---- Source material

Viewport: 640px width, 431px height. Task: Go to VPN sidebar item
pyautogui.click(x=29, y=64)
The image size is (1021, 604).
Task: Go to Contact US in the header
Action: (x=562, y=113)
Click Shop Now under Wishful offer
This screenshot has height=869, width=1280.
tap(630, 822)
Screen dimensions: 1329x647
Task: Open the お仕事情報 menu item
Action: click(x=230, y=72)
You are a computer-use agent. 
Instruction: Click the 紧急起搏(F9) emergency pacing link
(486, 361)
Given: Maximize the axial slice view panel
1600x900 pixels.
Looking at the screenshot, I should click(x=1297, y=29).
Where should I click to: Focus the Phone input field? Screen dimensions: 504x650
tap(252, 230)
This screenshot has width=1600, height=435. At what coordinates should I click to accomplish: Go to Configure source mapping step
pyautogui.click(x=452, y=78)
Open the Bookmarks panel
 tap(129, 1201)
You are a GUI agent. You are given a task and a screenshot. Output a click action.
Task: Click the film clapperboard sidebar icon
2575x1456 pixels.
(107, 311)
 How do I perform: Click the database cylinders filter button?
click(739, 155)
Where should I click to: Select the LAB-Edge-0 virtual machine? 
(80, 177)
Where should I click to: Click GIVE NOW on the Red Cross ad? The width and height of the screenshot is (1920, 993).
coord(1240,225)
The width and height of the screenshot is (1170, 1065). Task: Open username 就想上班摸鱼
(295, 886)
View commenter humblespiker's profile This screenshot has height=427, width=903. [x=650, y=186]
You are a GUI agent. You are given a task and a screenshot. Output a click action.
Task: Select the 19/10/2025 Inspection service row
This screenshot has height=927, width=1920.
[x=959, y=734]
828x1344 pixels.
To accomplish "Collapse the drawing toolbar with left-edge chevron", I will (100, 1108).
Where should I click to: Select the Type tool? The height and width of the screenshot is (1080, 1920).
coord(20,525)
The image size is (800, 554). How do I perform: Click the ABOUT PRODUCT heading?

--------

Prompt
Please copy everything from the line containing "Where should I click to: Select the Type" down to the end of the records, requests included, offsetting every coordinate in the answers by -113.

Response to the task
Where should I click to: Select the Type tool? The height and width of the screenshot is (1080, 1920).
coord(-93,412)
The image size is (800, 554). How do I perform: Click the ABOUT PRODUCT heading?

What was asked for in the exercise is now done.